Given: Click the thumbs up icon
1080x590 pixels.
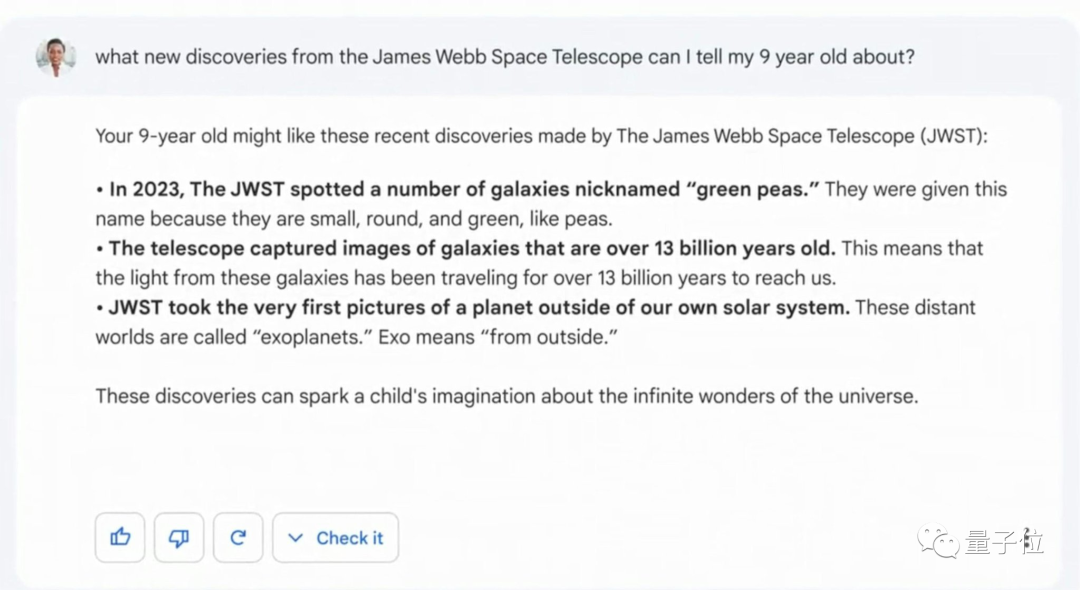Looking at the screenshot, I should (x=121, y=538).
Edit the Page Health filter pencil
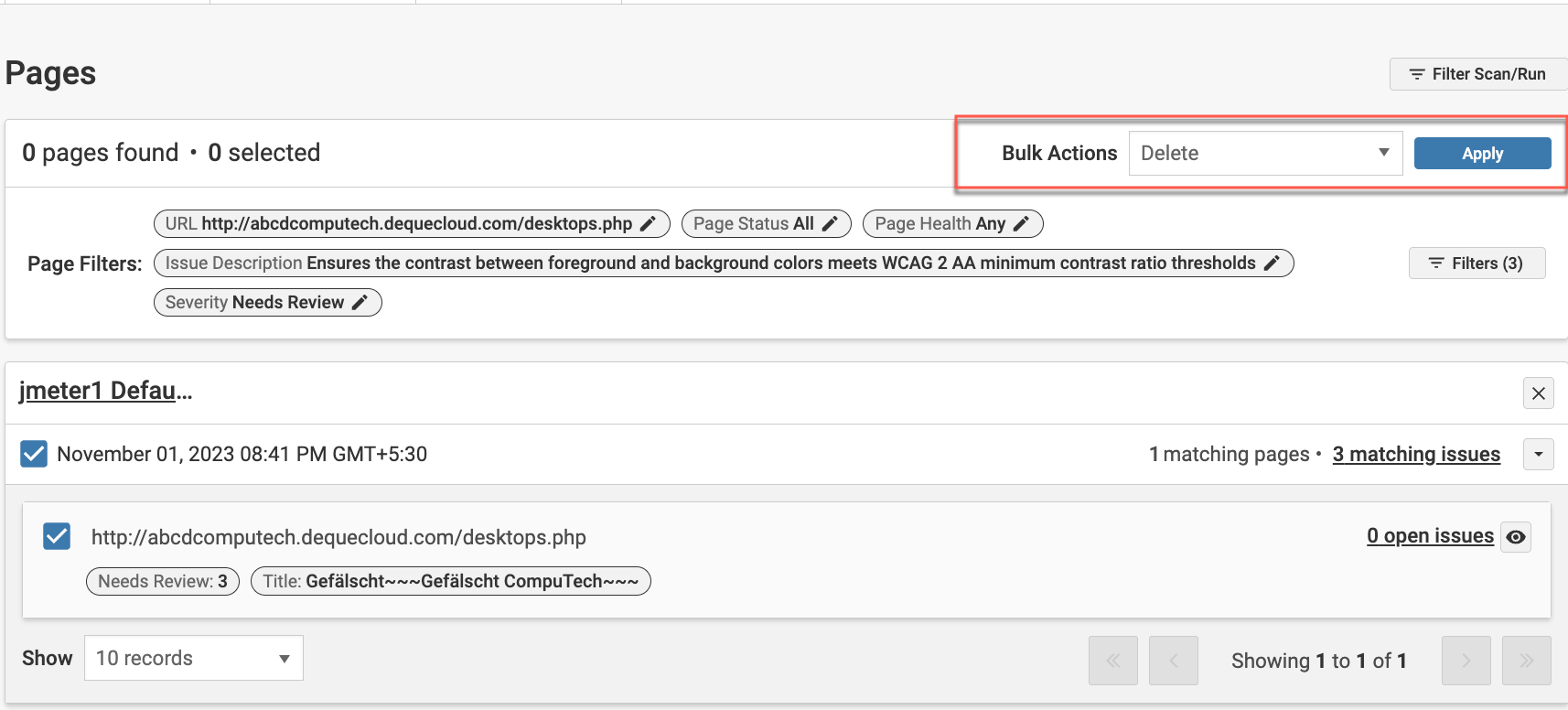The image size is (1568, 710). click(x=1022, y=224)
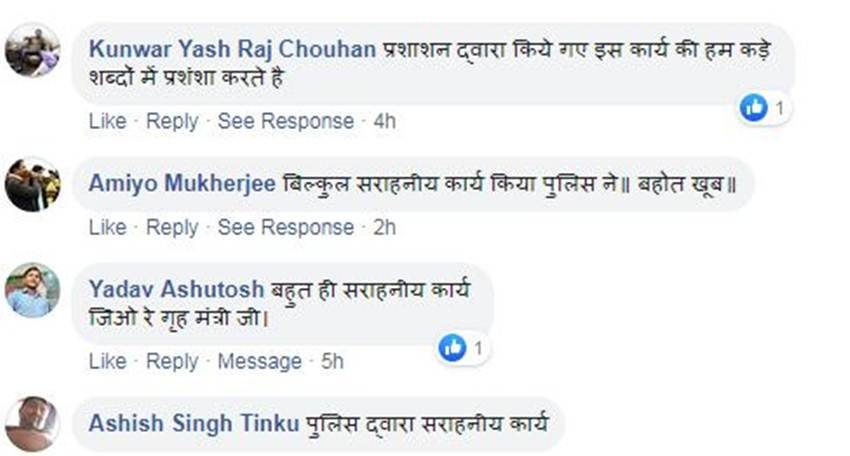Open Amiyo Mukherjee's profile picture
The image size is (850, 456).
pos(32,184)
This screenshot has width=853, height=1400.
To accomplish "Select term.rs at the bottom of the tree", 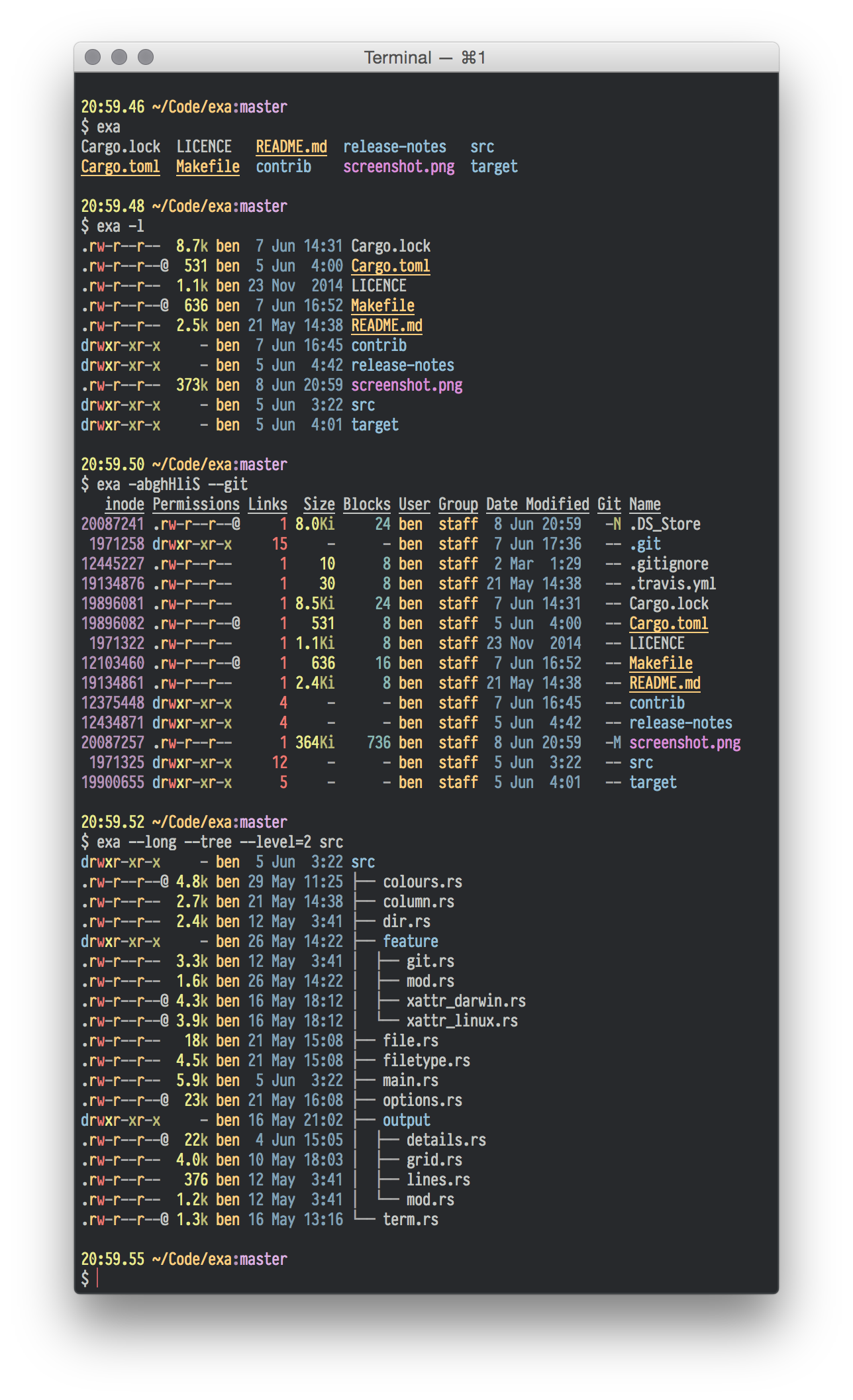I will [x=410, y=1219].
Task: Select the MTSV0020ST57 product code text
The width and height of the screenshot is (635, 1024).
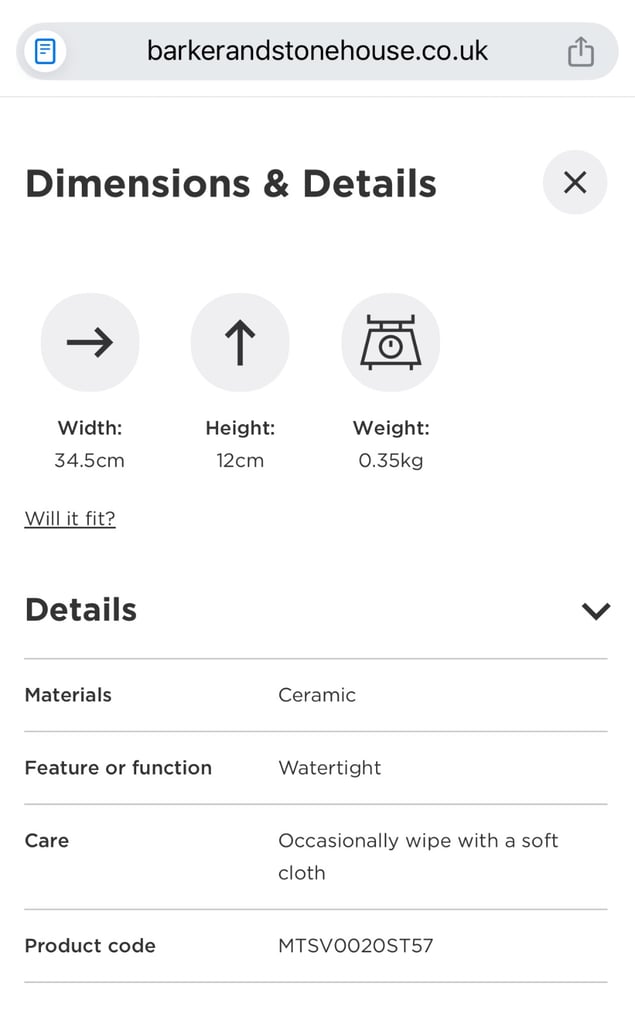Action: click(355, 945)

==

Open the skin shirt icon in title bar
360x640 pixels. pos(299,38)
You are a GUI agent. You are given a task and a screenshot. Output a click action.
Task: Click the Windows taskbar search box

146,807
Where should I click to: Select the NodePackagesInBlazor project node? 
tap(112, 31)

Exercise:
Only one stretch of the entries above is needed: the lines from the one containing "Edit the Page Health filter pencil" through the one containing "This screenshot has width=853, height=1400.". Copy it exactly, without the pictures.

Answer to this task:
Edit the Page Health filter pencil
The image size is (1568, 710). click(x=1022, y=224)
Open Amiyo Mukherjee's profile picture
The image size is (850, 456).
pos(32,184)
This screenshot has width=853, height=1400.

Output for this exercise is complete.